Dietro il trailer di Avengers: Endgame c’è un sacco di mistero, ma tutto sembra portare alla vecchia ipotesi del viaggio nel tempo. Dopo una lunghissima attesa, i Marvel Studios hanno finalmente rilasciato il trailer di Avengers 4 dando così ai fan una prima occhiata all’apice di questi 10 anni di MCU. Il rilascio del trailer era stato annunciato ma non era mai stato confermato con una data precisa, potendo contare sull’effetto sorpresa sia per l’uscita sia per i toni cupi.
Anche senza alcun precedente marketing, Marvel si è lasciata “sfuggire” alcune foto e anche diverse “voci di corridoio” che hanno contribuito a fornire molte prove a sostegno della teoria che in Avengers: Endgame ci saranno viaggi nel tempo.

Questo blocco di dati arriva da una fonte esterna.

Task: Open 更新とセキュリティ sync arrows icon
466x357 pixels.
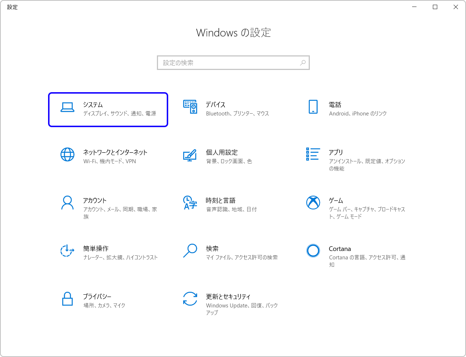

Gli scatti durante le riprese hanno mostrato una ricostruzione della Battaglia di New York da The Avengers, con Robert Downey Jr. che indossava la stessa maglietta dei Black Sabbath, Chris Evans nel costume originale di Captain America, e Chris Hemsworth con ancora i lunghi capelli biondi di Thor. Tutto questo potrebbe facilmente servire per un flashback o l’uso della tecnologia Binary Augmented Retro-Framing (BARF) introdotta in Captain America: Civil War. Ma sono state le foto rilasciate su Ant-Man (Paul Rudd) che ci hanno fatto pensare ancora di più ai viaggi temporali.
Ci sono state indiscrezioni sulla teoria del viaggio nel tempo in Avengers 4 anche per questioni di casting. Emma Fuhrmann si è unita al cast in segreto e si dice che interpreti una versione più vecchia della figlia di Ant-Man, Cassie Lang. Alcuni pensavano che ciò potesse essere spiegato attraverso un salto temporale, ma il trailer di Avengers: Endgame non mostra salti temporali di nessun tipo. Se la Fuhrmann è realmente una vecchia Cassie Lang, allora significherebbe che gli eroi viaggeranno non solo indietro nel tempo, ma anche nel futuro.

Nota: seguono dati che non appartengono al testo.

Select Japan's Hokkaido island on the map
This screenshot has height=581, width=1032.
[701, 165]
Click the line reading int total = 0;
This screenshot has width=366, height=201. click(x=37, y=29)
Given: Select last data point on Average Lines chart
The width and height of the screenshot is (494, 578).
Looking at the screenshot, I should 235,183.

La prova più importante sulla teoria dei viaggio nel tempo è arrivata in una linea di dialogo durante Ant-Man e Wasp, in una scena dei crediti finali. Janet van Dyne dice a Scott di fare attenzione ai “Vortici temporali” quando entrerà nel Reame Quantico. Una volta entrato ed essere rimasto bloccato nel regno quantico per colpa dello schiocco di Thanos che uccide Janet, Hank Pym e Hope van Dyne, l’unico pensiero logico è che questi vortici siano per lui l’unica via d’uscita. E, anche se il trailer di Avengers: Endgame non mostra gli eroi in un momento diverso dal presente della pellicola (nel passato o nel futuro per intenderci), riprende l’ipotesi del viaggio nel tempo in più di un’occasione.

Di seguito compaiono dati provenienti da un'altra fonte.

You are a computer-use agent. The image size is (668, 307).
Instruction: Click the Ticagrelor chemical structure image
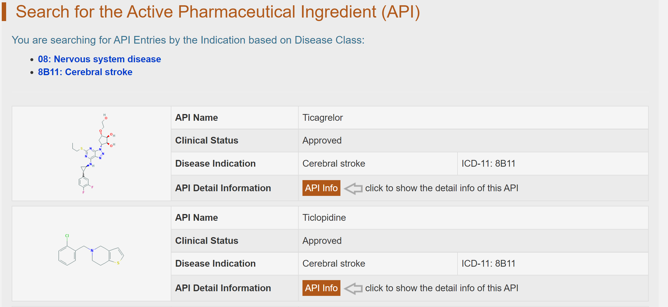pyautogui.click(x=93, y=154)
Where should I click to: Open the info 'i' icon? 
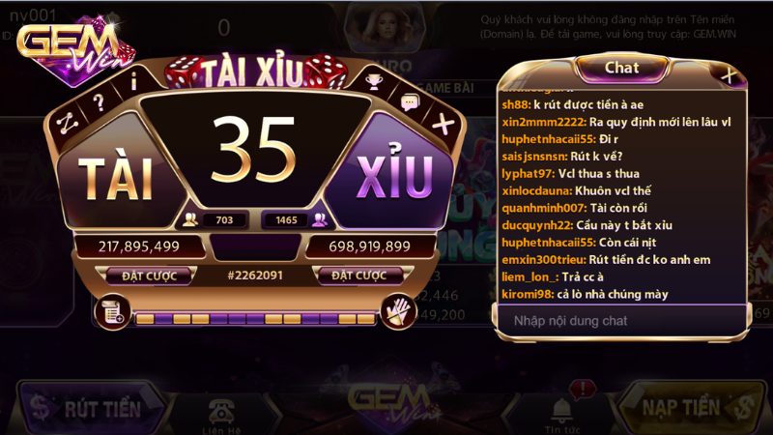pos(133,82)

FILMATI D’ARCHIVIO DI ANT-MAN


CREDIT: MARVEL STUDIOS

Nella scena finale del trailer di Avengers 4 ci vengono mostrati Captain America e Vedova Nera (Scarlett Johansson) intenti a guardare dei filmati di una telecamera di sicurezza del quartier generale degli Avengers. Le telecamere mostrano che Ant-Man è effettivamente fuggito dal Reame Quantico e ora si trova all’esterno della base operativa per “vedere se c’è rimasto qualcuno dentro”. Dice “Ciao, c’è qualcuno in casa? Sono Scott Lang. Ci siamo incontrati qualche anno fa all’aeroporto, in Germania, quando sono diventato enorme”. Quando i due vedono sullo schermo la clip, Cap chiede immediatamente “È un vecchio messaggio ?”, a cui Vedova Nera risponde dicendo “È la porta principale“. A prima vista sembra quindi essere una trasmissione in tempo reale ma ad un occhio più attento risulta tutto il contrario.

Nella parte in alto a sinistra del filmato, vi è un contrassegno che lo indica come “d’archivio”, il che significa che questo video non proviene da un feed live. Ciò indicherebbe che questa situazione è accaduta in un momento passato, ma che continua a ripetersi nel presente anche nel momento in cui Cap e Vedova Nera guardano il filmato. Ma, se così fosse, allora come mai nessuno era li per farlo entrare? E perché né Cap e neppure la Vedova Nera ne erano a conoscenza? Bene, alcuni fan particolarmente attenti potrebbero aver individuato il numero 1983 vicino all’archivio, ma la colorazione e la distanza lo rendono difficile da confermare. Se è il 1983, questo potrebbe significare che il video archiviato risale all’anno 1983.

Se questo video mostra che Ant-Man non solo è fuggito dal Reame Quantico, ma che era presente nel passato, allora i Vendicatori sapevano già che Ant-Man ha già viaggiato nel tempo. Potenzialmente, Scott potrebbe aver portato questo video alla attenzione generale nel tentativo di dimostrare ciò che ha fatto. Non solo questo spiega quindi le risposte di Cap e Vedova Nera, ma mostra loro anche un potenziale percorso verso la vittoria contro Thanos.

Godzilla: King of the Monsters

Il re dei mostri è destinato ad avere un maggiore impatto nella giornata di domani, e i fan possono vedere molto presto Godzilla in tutto i suo splendore.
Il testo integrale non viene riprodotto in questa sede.